**Records for this exercise**
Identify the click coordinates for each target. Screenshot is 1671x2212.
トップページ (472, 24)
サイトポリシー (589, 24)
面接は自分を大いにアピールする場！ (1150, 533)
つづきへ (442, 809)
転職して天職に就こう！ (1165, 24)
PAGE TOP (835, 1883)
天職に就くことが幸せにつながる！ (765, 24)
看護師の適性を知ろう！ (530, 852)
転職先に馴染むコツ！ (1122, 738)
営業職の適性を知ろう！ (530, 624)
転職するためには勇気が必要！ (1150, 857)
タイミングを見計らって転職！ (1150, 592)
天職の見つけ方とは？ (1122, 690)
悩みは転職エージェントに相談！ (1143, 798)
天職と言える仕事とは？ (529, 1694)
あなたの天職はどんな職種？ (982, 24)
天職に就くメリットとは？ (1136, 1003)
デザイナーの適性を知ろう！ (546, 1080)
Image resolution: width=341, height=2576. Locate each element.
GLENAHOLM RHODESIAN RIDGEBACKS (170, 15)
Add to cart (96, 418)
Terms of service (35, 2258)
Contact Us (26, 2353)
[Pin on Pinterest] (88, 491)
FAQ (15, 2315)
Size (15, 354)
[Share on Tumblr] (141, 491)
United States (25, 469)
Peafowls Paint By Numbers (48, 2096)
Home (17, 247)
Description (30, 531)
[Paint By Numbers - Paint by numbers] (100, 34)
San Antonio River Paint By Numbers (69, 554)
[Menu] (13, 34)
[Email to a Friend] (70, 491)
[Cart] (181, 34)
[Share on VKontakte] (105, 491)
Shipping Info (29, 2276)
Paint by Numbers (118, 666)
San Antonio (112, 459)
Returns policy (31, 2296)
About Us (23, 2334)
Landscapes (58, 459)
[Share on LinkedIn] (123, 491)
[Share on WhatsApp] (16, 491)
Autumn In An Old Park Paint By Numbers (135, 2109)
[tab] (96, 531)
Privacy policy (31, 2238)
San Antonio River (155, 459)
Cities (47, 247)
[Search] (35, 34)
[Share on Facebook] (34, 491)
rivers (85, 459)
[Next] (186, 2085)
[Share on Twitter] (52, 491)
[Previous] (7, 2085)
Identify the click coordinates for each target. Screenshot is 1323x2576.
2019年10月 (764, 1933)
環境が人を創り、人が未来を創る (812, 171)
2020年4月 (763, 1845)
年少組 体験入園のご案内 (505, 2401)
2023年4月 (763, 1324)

**What is needed**
Give back exactly the lines from the one containing "[Email to a Friend] (70, 491)" through the end of the listing above, with both ends included and nothing added.

**Output for this task**
[Email to a Friend] (70, 491)
[Cart] (181, 34)
[Share on VKontakte] (105, 491)
Shipping Info (29, 2276)
Paint by Numbers (118, 666)
San Antonio (112, 459)
Returns policy (31, 2296)
About Us (23, 2334)
Landscapes (58, 459)
[Share on LinkedIn] (123, 491)
[Share on WhatsApp] (16, 491)
Autumn In An Old Park Paint By Numbers (135, 2109)
[tab] (96, 531)
Privacy policy (31, 2238)
San Antonio River (155, 459)
Cities (47, 247)
[Search] (35, 34)
[Share on Facebook] (34, 491)
rivers (85, 459)
[Next] (186, 2085)
[Share on Twitter] (52, 491)
[Previous] (7, 2085)
Identify the click coordinates for each target. Screenshot is 1323x2576.
2019年10月 (764, 1933)
環境が人を創り、人が未来を創る (812, 171)
2020年4月 (763, 1845)
年少組 体験入園のご案内 (505, 2401)
2023年4月 (763, 1324)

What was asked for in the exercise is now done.